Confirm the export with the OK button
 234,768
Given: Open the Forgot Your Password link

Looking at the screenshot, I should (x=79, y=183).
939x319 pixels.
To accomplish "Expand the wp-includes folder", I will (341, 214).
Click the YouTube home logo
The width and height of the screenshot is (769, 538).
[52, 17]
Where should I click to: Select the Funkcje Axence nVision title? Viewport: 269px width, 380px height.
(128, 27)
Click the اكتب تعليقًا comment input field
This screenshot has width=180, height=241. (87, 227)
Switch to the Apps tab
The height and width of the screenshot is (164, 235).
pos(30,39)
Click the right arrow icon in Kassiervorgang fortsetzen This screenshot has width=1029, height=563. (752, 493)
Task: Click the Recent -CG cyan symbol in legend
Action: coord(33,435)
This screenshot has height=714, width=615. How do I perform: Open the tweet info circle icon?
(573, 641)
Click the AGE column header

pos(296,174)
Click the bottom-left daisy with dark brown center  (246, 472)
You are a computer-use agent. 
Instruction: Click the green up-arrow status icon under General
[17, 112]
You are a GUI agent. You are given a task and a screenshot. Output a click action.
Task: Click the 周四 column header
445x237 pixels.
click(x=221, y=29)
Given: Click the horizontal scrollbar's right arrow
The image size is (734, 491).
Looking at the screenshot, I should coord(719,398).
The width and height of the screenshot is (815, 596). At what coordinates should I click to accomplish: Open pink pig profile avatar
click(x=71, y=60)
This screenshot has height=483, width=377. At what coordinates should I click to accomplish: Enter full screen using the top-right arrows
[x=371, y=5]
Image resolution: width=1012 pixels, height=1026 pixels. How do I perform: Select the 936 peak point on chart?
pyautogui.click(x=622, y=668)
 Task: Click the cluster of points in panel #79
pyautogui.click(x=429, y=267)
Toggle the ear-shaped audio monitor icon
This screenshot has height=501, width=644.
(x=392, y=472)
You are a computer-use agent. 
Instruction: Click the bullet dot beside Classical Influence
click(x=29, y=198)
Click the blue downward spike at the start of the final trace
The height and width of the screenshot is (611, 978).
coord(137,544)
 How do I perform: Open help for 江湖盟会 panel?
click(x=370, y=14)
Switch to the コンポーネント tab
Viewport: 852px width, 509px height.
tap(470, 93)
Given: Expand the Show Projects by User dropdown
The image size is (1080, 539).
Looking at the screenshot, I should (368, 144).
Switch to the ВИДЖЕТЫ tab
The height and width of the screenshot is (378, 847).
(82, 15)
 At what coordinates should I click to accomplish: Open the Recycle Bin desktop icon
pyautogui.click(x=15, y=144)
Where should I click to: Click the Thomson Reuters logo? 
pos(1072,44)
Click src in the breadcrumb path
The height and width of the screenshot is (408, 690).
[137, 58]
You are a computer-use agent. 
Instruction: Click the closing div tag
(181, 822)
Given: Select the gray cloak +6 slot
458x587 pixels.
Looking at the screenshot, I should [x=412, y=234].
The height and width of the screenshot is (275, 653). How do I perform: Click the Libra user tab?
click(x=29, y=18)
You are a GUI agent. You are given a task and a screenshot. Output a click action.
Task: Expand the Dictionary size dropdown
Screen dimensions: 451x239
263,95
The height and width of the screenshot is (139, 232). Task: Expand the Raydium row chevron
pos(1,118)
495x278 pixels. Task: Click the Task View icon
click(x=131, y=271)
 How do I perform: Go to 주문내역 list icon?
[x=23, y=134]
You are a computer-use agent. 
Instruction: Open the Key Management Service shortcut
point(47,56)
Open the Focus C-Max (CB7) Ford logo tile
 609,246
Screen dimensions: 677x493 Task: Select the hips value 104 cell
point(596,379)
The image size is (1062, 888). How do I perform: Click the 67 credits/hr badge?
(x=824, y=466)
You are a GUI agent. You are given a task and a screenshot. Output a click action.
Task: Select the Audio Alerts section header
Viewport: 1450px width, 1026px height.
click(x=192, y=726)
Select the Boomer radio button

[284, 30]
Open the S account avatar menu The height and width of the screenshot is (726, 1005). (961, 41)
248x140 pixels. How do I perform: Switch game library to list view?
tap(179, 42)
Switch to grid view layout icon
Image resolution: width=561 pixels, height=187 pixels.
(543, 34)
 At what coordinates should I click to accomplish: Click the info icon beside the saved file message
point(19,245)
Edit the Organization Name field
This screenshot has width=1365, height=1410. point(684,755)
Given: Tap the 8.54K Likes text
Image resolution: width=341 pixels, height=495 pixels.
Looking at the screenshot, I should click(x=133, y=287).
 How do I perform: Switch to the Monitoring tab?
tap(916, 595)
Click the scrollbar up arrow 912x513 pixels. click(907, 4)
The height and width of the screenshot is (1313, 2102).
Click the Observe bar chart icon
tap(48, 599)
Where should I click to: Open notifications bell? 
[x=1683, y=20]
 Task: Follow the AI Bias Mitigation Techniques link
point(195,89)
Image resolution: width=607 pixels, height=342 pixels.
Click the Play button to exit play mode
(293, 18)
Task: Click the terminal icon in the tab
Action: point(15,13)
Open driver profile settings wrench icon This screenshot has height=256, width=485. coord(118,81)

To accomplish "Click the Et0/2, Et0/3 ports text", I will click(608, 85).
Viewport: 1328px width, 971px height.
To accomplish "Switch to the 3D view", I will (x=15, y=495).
***
Set exercise
Lay out every line of the records above as a JSON list of strings, with one string per line and blank lines omitted.

Problem solution
[
  "Confirm the export with the OK button",
  " 234,768",
  "Given: Open the Forgot Your Password link",
  "Looking at the screenshot, I should (x=79, y=183).",
  "939x319 pixels.",
  "To accomplish \"Expand the wp-includes folder\", I will (341, 214).",
  "Click the YouTube home logo",
  "The width and height of the screenshot is (769, 538).",
  "[52, 17]",
  "Where should I click to: Select the Funkcje Axence nVision title? Viewport: 269px width, 380px height.",
  "(128, 27)",
  "Click the اكتب تعليقًا comment input field",
  "This screenshot has width=180, height=241. (87, 227)",
  "Switch to the Apps tab",
  "The height and width of the screenshot is (164, 235).",
  "pos(30,39)",
  "Click the right arrow icon in Kassiervorgang fortsetzen This screenshot has width=1029, height=563. (752, 493)",
  "Task: Click the Recent -CG cyan symbol in legend",
  "Action: coord(33,435)",
  "This screenshot has height=714, width=615. How do I perform: Open the tweet info circle icon?",
  "(573, 641)",
  "Click the AGE column header",
  "pos(296,174)",
  "Click the bottom-left daisy with dark brown center  (246, 472)",
  "You are a computer-use agent. ",
  "Instruction: Click the green up-arrow status icon under General",
  "[17, 112]",
  "You are a GUI agent. You are given a task and a screenshot. Output a click action.",
  "Task: Click the 周四 column header",
  "445x237 pixels.",
  "click(x=221, y=29)",
  "Given: Click the horizontal scrollbar's right arrow",
  "The image size is (734, 491).",
  "Looking at the screenshot, I should coord(719,398).",
  "The width and height of the screenshot is (815, 596). At what coordinates should I click to accomplish: Open pink pig profile avatar",
  "click(x=71, y=60)",
  "This screenshot has height=483, width=377. At what coordinates should I click to accomplish: Enter full screen using the top-right arrows",
  "[x=371, y=5]",
  "Image resolution: width=1012 pixels, height=1026 pixels. How do I perform: Select the 936 peak point on chart?",
  "pyautogui.click(x=622, y=668)",
  " Task: Click the cluster of points in panel #79",
  "pyautogui.click(x=429, y=267)",
  "Toggle the ear-shaped audio monitor icon",
  "This screenshot has height=501, width=644.",
  "(x=392, y=472)",
  "You are a computer-use agent. ",
  "Instruction: Click the bullet dot beside Classical Influence",
  "click(x=29, y=198)",
  "Click the blue downward spike at the start of the final trace",
  "The height and width of the screenshot is (611, 978).",
  "coord(137,544)",
  " How do I perform: Open help for 江湖盟会 panel?",
  "click(x=370, y=14)",
  "Switch to the コンポーネント tab",
  "Viewport: 852px width, 509px height.",
  "tap(470, 93)",
  "Given: Expand the Show Projects by User dropdown",
  "The image size is (1080, 539).",
  "Looking at the screenshot, I should (368, 144).",
  "Switch to the ВИДЖЕТЫ tab",
  "The height and width of the screenshot is (378, 847).",
  "(82, 15)",
  " At what coordinates should I click to accomplish: Open the Recycle Bin desktop icon",
  "pyautogui.click(x=15, y=144)",
  "Where should I click to: Click the Thomson Reuters logo? ",
  "pos(1072,44)",
  "Click src in the breadcrumb path",
  "The height and width of the screenshot is (408, 690).",
  "[137, 58]",
  "You are a computer-use agent. ",
  "Instruction: Click the closing div tag",
  "(181, 822)",
  "Given: Select the gray cloak +6 slot",
  "458x587 pixels.",
  "Looking at the screenshot, I should [x=412, y=234].",
  "The height and width of the screenshot is (275, 653). How do I perform: Click the Libra user tab?",
  "click(x=29, y=18)",
  "You are a GUI agent. You are given a task and a screenshot. Output a click action.",
  "Task: Expand the Dictionary size dropdown",
  "Screen dimensions: 451x239",
  "263,95",
  "The height and width of the screenshot is (139, 232). Task: Expand the Raydium row chevron",
  "pos(1,118)",
  "495x278 pixels. Task: Click the Task View icon",
  "click(x=131, y=271)",
  " How do I perform: Go to 주문내역 list icon?",
  "[x=23, y=134]",
  "You are a computer-use agent. ",
  "Instruction: Open the Key Management Service shortcut",
  "point(47,56)",
  "Open the Focus C-Max (CB7) Ford logo tile",
  " 609,246",
  "Screen dimensions: 677x493 Task: Select the hips value 104 cell",
  "point(596,379)",
  "The image size is (1062, 888). How do I perform: Click the 67 credits/hr badge?",
  "(x=824, y=466)",
  "You are a GUI agent. You are given a task and a screenshot. Output a click action.",
  "Task: Select the Audio Alerts section header",
  "Viewport: 1450px width, 1026px height.",
  "click(x=192, y=726)",
  "Select the Boomer radio button",
  "[284, 30]",
  "Open the S account avatar menu The height and width of the screenshot is (726, 1005). (961, 41)",
  "248x140 pixels. How do I perform: Switch game library to list view?",
  "tap(179, 42)",
  "Switch to grid view layout icon",
  "Image resolution: width=561 pixels, height=187 pixels.",
  "(543, 34)",
  " At what coordinates should I click to accomplish: Click the info icon beside the saved file message",
  "point(19,245)",
  "Edit the Organization Name field",
  "This screenshot has width=1365, height=1410. point(684,755)",
  "Given: Tap the 8.54K Likes text",
  "Image resolution: width=341 pixels, height=495 pixels.",
  "Looking at the screenshot, I should click(x=133, y=287).",
  " How do I perform: Switch to the Monitoring tab?",
  "tap(916, 595)",
  "Click the scrollbar up arrow 912x513 pixels. click(907, 4)",
  "The height and width of the screenshot is (1313, 2102).",
  "Click the Observe bar chart icon",
  "tap(48, 599)",
  "Where should I click to: Open notifications bell? ",
  "[x=1683, y=20]",
  " Task: Follow the AI Bias Mitigation Techniques link",
  "point(195,89)",
  "Image resolution: width=607 pixels, height=342 pixels.",
  "Click the Play button to exit play mode",
  "(293, 18)",
  "Task: Click the terminal icon in the tab",
  "Action: point(15,13)",
  "Open driver profile settings wrench icon This screenshot has height=256, width=485. coord(118,81)",
  "To accomplish \"Click the Et0/2, Et0/3 ports text\", I will click(608, 85).",
  "Viewport: 1328px width, 971px height.",
  "To accomplish \"Switch to the 3D view\", I will (x=15, y=495)."
]